Developer Shebin Jose Jacob has put together an Arduino-powered tinyML proof of concept predictive maintenance sensor designed to warn before a motor fails — simply by listening to the sound of it running.

"If you want to find the best balance between preventing failures and avoiding over-maintenance, Predictive Maintenance (PdM) is the way to go," Jacob explains in a case study brought to our attention by the Arduino blog. "Equip your factory with relatively affordable sensors to track temperature, vibrations, and motion data, use predictive techniques to schedule maintenance when a failure is about to occur, and you'll see a nice reduction in operating costs. In the newest era of technology, teaching computers to make sense of the acoustic world is now a hot research topic."

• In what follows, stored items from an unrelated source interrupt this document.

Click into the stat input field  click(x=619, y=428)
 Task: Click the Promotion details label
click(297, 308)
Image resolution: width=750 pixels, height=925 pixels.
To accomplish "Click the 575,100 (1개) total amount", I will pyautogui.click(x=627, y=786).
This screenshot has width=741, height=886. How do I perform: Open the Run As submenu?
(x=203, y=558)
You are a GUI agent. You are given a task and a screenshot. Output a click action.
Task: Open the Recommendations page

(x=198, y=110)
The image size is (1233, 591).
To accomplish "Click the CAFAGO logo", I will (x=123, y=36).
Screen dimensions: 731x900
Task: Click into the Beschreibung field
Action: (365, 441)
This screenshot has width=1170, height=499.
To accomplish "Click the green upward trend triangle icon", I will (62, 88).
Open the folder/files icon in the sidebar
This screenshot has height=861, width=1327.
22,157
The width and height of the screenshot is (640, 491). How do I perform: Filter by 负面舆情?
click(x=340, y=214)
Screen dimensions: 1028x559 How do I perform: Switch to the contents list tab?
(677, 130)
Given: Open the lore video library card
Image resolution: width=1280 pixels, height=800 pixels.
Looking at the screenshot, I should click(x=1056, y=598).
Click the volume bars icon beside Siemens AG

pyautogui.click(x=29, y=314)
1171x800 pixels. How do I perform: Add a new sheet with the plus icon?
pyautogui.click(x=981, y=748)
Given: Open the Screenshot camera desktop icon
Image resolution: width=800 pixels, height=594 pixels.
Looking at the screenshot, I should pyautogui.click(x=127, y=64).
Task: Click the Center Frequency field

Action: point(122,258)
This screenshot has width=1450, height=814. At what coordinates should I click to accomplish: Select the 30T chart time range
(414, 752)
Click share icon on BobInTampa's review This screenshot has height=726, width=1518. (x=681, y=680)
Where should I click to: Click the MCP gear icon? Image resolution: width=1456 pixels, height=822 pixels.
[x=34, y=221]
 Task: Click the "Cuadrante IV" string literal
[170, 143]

To prove the point, Jacob turned to the Arduino Nano 33 BLE Sense microcontroller board, which handily includes an on-board microphone. A simple sketch would be enough to illuminate an LED when it detects noise, but Jacob wanted something smarter — something that would warn not just when there's noise, but when the noise is out-of-the-ordinary. In short, on-device machine learning.

"We use the Nano 33 BLE Sense to listen to the machine continuously," Jacob explains. "The MCU [Microcontroller Unit] runs an ML [Machine Learning] model which is trained on two sets of acoustic anomalies and a normal operation mode. When the ML model identifies an anomaly, the operator is immediately notified and the machine may be shut down for maintenance after proper inspection. Thus, we can reduce the possible damage caused and can reduce the downtime."

The project's hardware requirements are minimal — just the Arduino Nano 33 BLE Sense and an LED for notifications, with an optional 3D-printed case to keep everything neat. The software, meanwhile, is written in the Arduino IDE — with the on-device tinyML model created using Edge Impulse Studio, fed sound recordings of background noise, a motor's normal operating noise, and two failure-related noises.

More details on the project, which proved 95 percent accurate at detecting the audio anomalies emanating from the motor, are available on the Edge Impulse website — though a promise to publish the source code and machine learning model driving the project had not yet been fulfilled at the time of writing.